The capacity of a range of actors to influence public opinion with misleading simulations could have powerful long-term implications for the UN’s role in peace and security. By eroding the sense of trust and truth between citizens and the state—and indeed amongst states—truly fake news could be deeply corrosive to our global governance system.

AI Reading Us

Second, AI is already connecting and converging with a range of other technologies—including biotech—with significant implications for global security. AI systems around the world are trained to predict various aspects of our daily lives by making sense of massive data sets, such as cities’ traffic patterns, financial markets, consumer behaviour trend data, health records and even our genomes.

These AI technologies are increasingly able to harness our behavioural and biological data in innovative and often manipulative ways, with implications for all of us. For example, the My Friend Cayla smart doll sends voice and emotion data of the children who play with it to the cloud, which led to a US Federal Trade Commission complaint and its ban in Germany. In the US, emotional analysis is already being used in the courtroom to detect remorse in deposition videos. It could soon be part of job interviews to assess candidates’ responses and their fitness for a job.

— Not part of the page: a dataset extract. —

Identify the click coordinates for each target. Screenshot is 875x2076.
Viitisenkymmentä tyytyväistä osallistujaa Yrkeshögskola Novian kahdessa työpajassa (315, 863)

The ability of AI to intrude upon—and potentially control—private human behaviour has direct implications for the UN’s human rights agenda. New forms of social and bio-control could in fact require a reimagining of the framework currently in place to monitor and implement the Universal Declaration of Human Rights, and will certainly require the multilateral system to better anticipate and understand this quickly emerging field.

AI as a Conflict Theatre

Finally, the ability of AI-driven technologies to influence large populations is of such immediate and overriding value that it is almost certain to be the theatre for future conflicts. There is a very real prospect of a “cyber race” in which powerful nations and large technology platforms enter into open competition for our collective data as the fuel to generate economic, medical and security supremacy across the globe. Forms of “cyber-colonization” are increasingly likely, as powerful states are able to harness AI and biotech together to understand and potentially control other countries’ populations and ecosystems.

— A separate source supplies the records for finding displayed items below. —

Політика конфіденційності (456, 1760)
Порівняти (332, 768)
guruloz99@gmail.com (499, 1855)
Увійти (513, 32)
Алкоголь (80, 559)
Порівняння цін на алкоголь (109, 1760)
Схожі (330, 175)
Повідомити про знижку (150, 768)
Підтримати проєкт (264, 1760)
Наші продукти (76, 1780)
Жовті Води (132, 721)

Towards Global Governance of AI

Politically, legally and ethically, our societies are not prepared for the deployment of AI. The UN, established many decades before the emergence of these technologies, is in many ways poorly placed to develop the kind of responsible governance that will channel AI’s potential away from these risks and towards our collective safety and wellbeing. In fact, the resurgence of nationalist agendas across the world may point to a dwindling capacity of the multilateral system to play a meaningful role in the global governance of AI. Major corporations and powerful member states may see little value in bringing multilateral approaches to bear on what they consider lucrative and proprietary technologies.

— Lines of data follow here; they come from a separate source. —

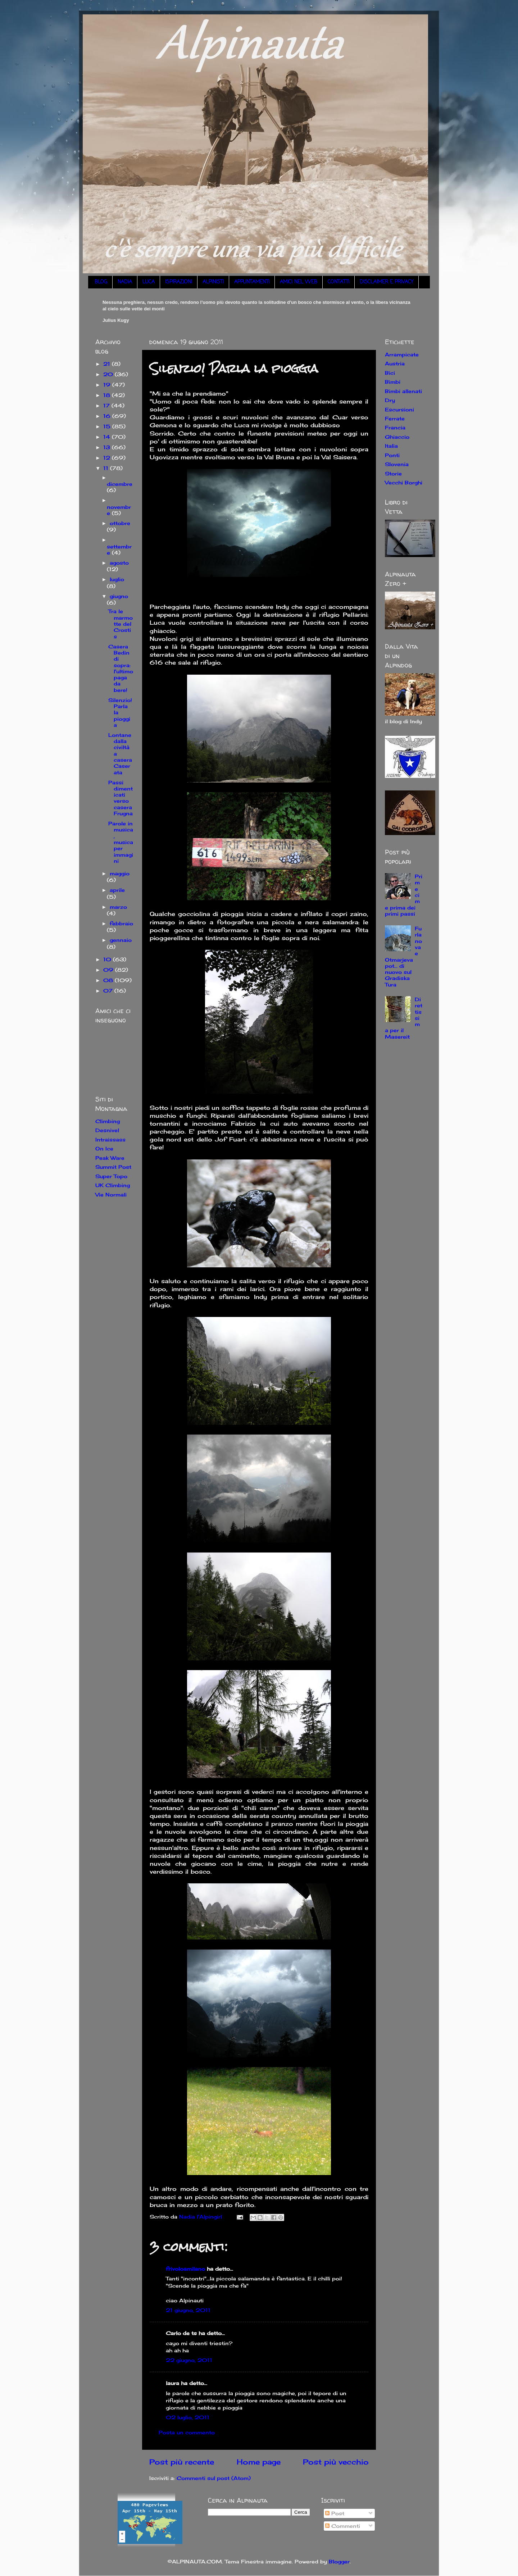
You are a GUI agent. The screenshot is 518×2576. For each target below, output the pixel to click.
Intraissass (110, 1139)
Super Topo (111, 1176)
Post (334, 2513)
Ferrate (395, 418)
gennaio (121, 940)
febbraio (121, 923)
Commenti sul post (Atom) (214, 2478)
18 (107, 395)
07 (108, 991)
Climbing (107, 1121)
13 (107, 447)
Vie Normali (111, 1194)
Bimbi (392, 382)
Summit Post (113, 1167)
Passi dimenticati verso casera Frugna (120, 797)
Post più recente (181, 2461)
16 (107, 416)
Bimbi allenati (403, 391)
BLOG (101, 282)
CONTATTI (338, 282)
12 (107, 458)
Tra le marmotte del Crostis (120, 623)
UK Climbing (112, 1185)
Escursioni (399, 409)
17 (107, 405)
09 (109, 970)
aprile (117, 890)
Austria (395, 363)
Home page (259, 2461)
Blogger (339, 2561)
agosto (119, 563)
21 (107, 364)
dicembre (119, 484)
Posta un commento (187, 2432)
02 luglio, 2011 (187, 2417)
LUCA (148, 282)
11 (106, 468)
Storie (393, 473)
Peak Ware (109, 1158)
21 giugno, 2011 (188, 2310)
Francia (395, 427)
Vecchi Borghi (403, 482)
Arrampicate (402, 354)
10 (108, 959)
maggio (120, 873)
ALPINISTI (213, 282)
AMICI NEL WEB (298, 282)
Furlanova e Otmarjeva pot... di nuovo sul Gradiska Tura (403, 956)
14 (107, 437)
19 (107, 385)
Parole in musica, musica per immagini (120, 842)
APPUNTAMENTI (251, 282)
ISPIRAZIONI (178, 282)
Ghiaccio (397, 437)
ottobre (120, 523)
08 (109, 980)
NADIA (125, 282)
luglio (117, 579)
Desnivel (107, 1130)
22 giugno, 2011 (189, 2360)
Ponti (392, 455)
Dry (390, 400)
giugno (119, 596)
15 (107, 426)
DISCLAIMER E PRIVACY (386, 282)
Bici (390, 373)
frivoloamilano (185, 2269)
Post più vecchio (336, 2461)
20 (109, 374)
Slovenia (397, 464)
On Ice (104, 1148)
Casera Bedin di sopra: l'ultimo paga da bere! (120, 668)
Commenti (342, 2526)
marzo (118, 907)
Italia (391, 446)
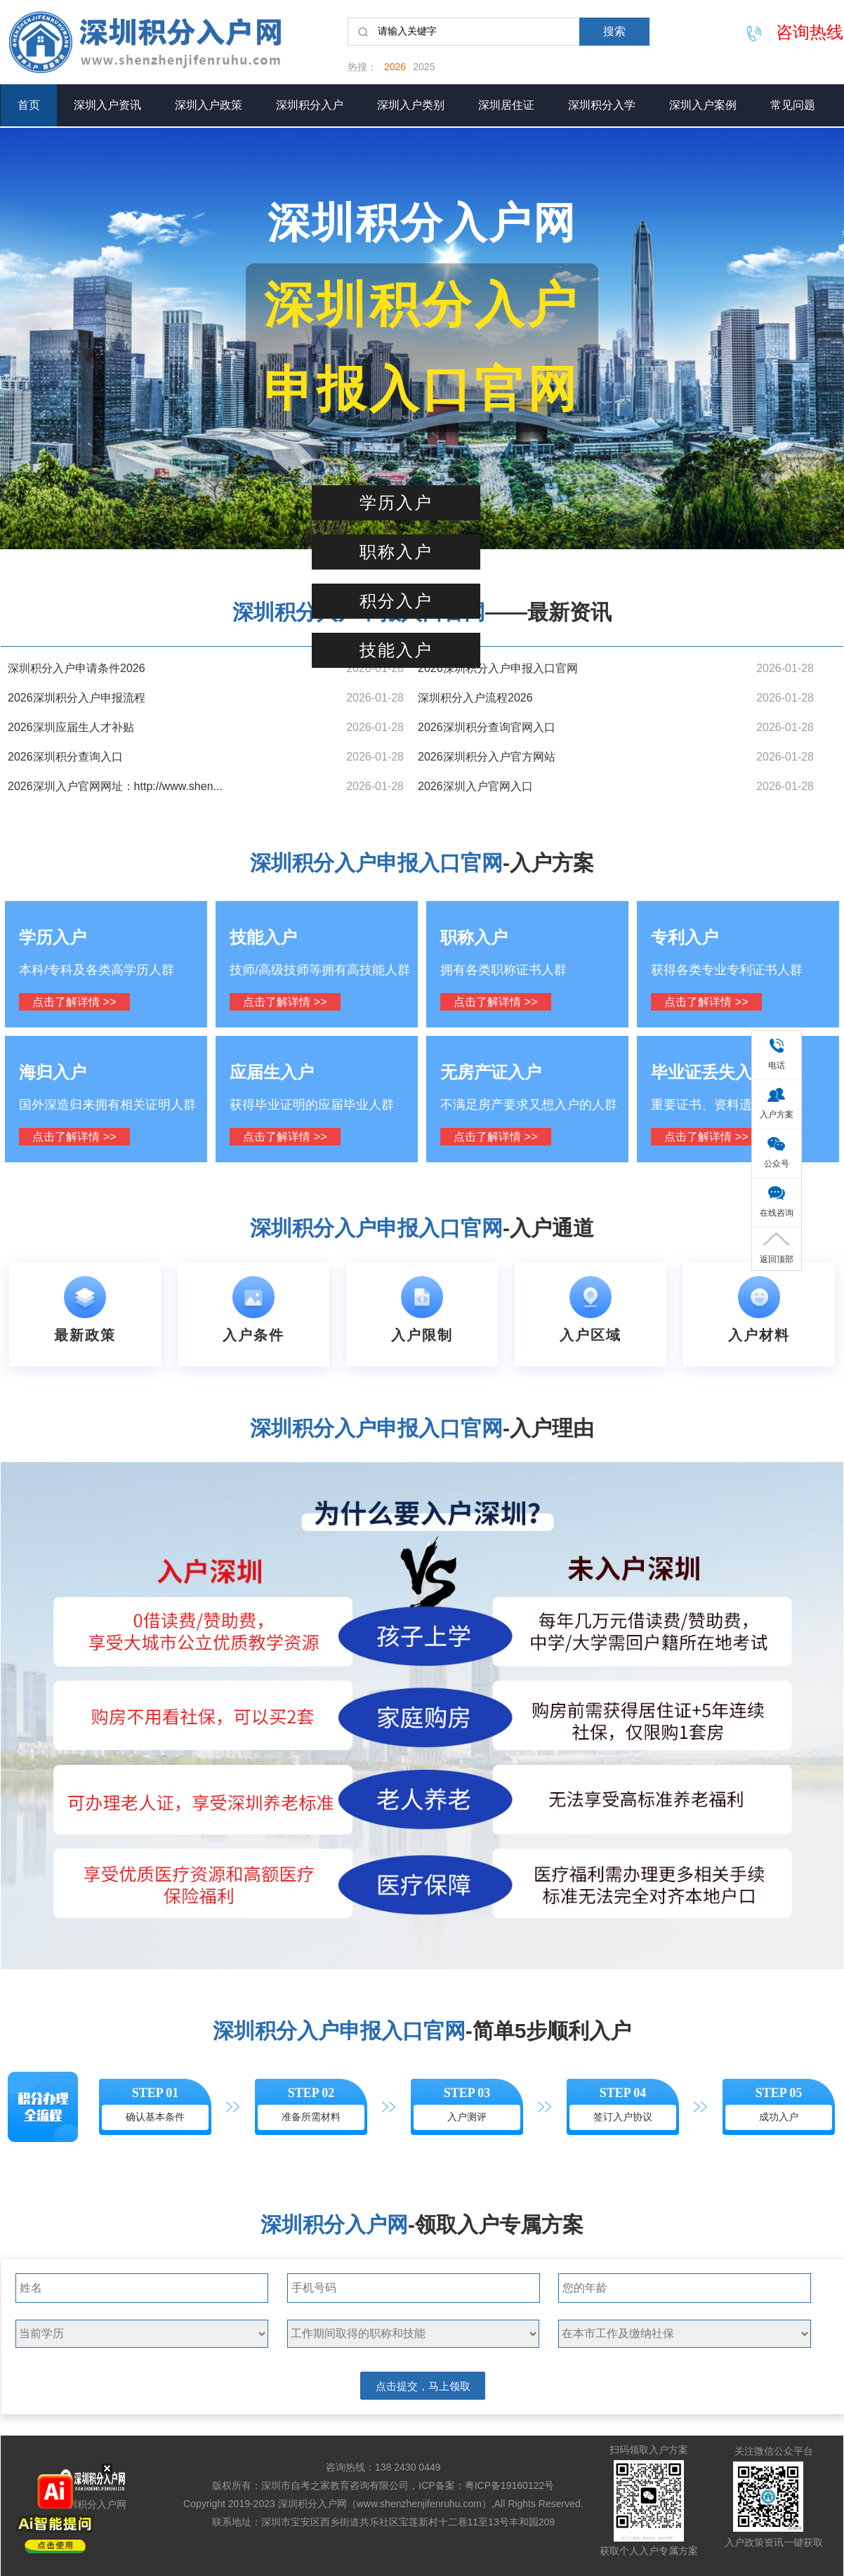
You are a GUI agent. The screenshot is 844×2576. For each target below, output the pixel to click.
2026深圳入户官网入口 (475, 786)
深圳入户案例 (703, 105)
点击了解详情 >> (74, 1002)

There are, however, some important ways in which the UN can help build the kind of collaborative, transparent networks that may begin to treat our “trust-deficit disorder.” The Secretary-General’s recently-launched High-Level Panel on Digital Cooperation, is already working to build a collaborative partnership with the private sector and establish a common approach to new technologies. Such an initiative could eventually find ways to reward cooperation over competition, and to put in place common commitments to using AI-driven technologies for the public good.

Perhaps the most important challenge for the UN in this context is one of relevance, of re-establishing a sense of trust in the multilateral system. But if the above trends tell us anything, it is that AI-driven technologies are an issue for every individual and every state, and that without collective, collaborative forms of governance, there is a real risk that it will be a force that undermines global stability.